THE PROBLEM >> What lines in the data below mention the string "each"? Copy them out.

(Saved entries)
-*-
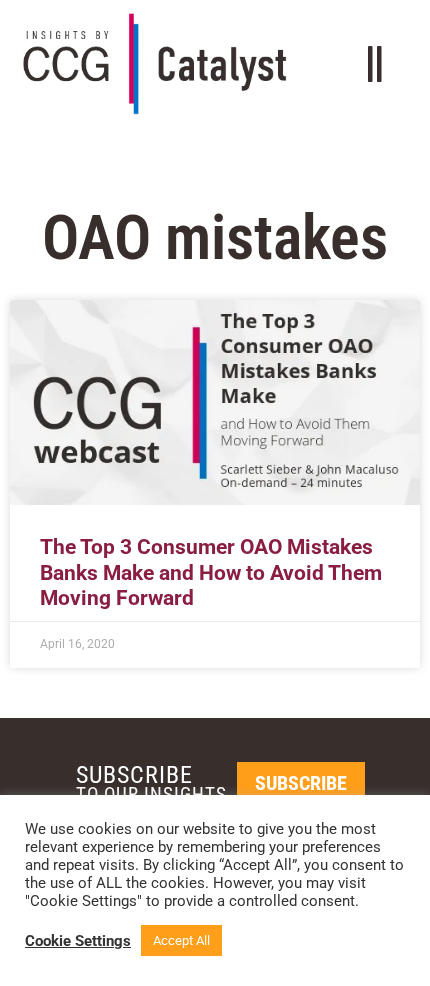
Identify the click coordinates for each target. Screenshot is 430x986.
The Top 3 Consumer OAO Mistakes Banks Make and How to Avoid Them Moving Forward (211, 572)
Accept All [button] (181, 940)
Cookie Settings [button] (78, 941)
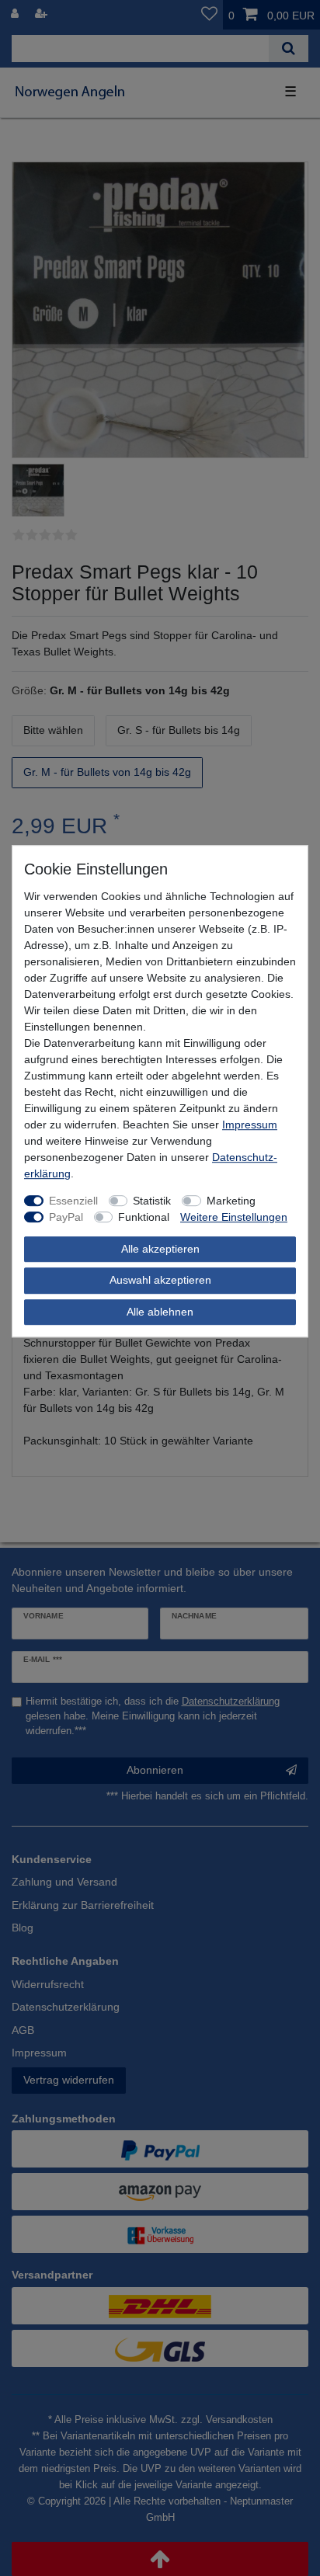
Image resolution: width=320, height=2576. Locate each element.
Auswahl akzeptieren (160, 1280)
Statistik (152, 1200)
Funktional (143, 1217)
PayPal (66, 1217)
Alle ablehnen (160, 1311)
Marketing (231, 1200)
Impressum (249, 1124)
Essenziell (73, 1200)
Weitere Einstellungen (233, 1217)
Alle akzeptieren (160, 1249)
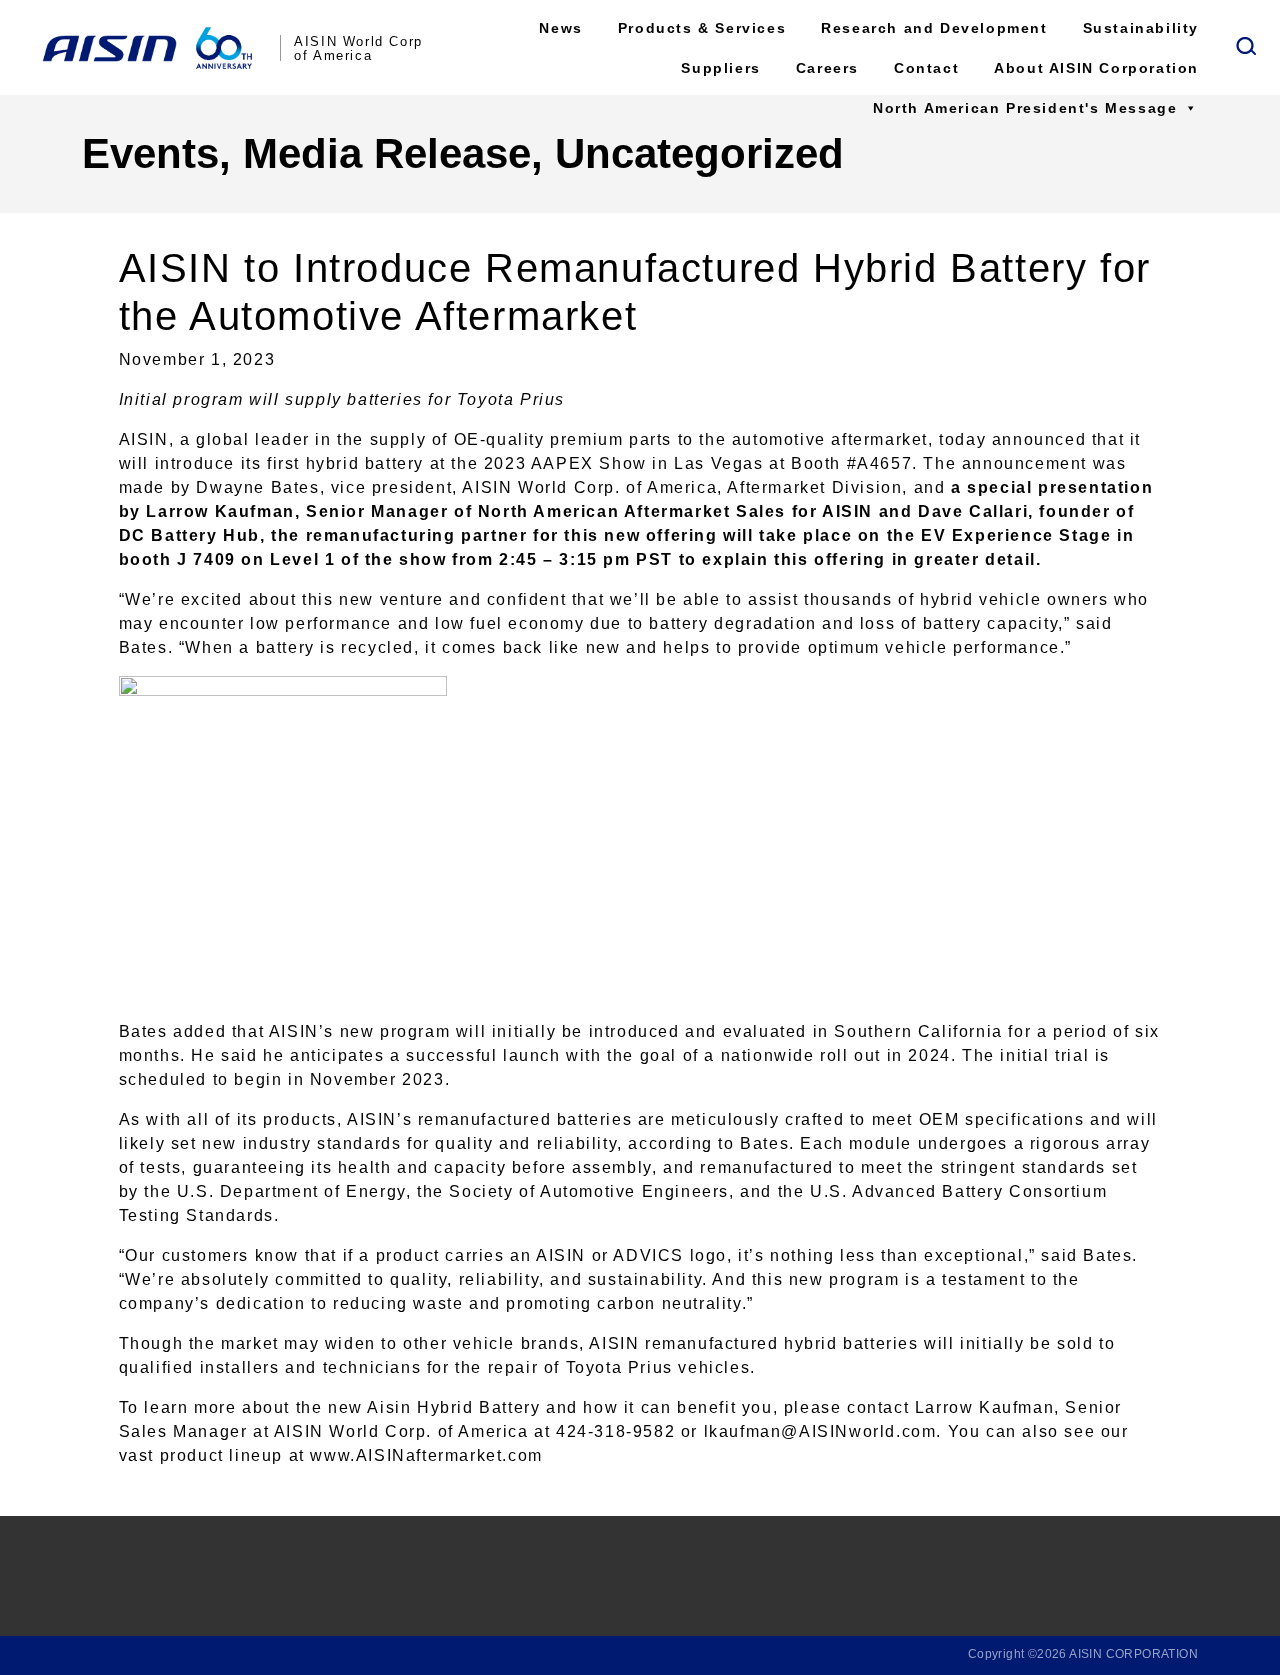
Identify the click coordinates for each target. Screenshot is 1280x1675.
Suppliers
-*-
YOUR SOLUTION >>
Identify the click coordinates for each target. Screenshot is 430x986.
Image resolution: width=320, height=2576. Locate each element.
Identify the click coordinates for each target. Screenshot is 1280x1675.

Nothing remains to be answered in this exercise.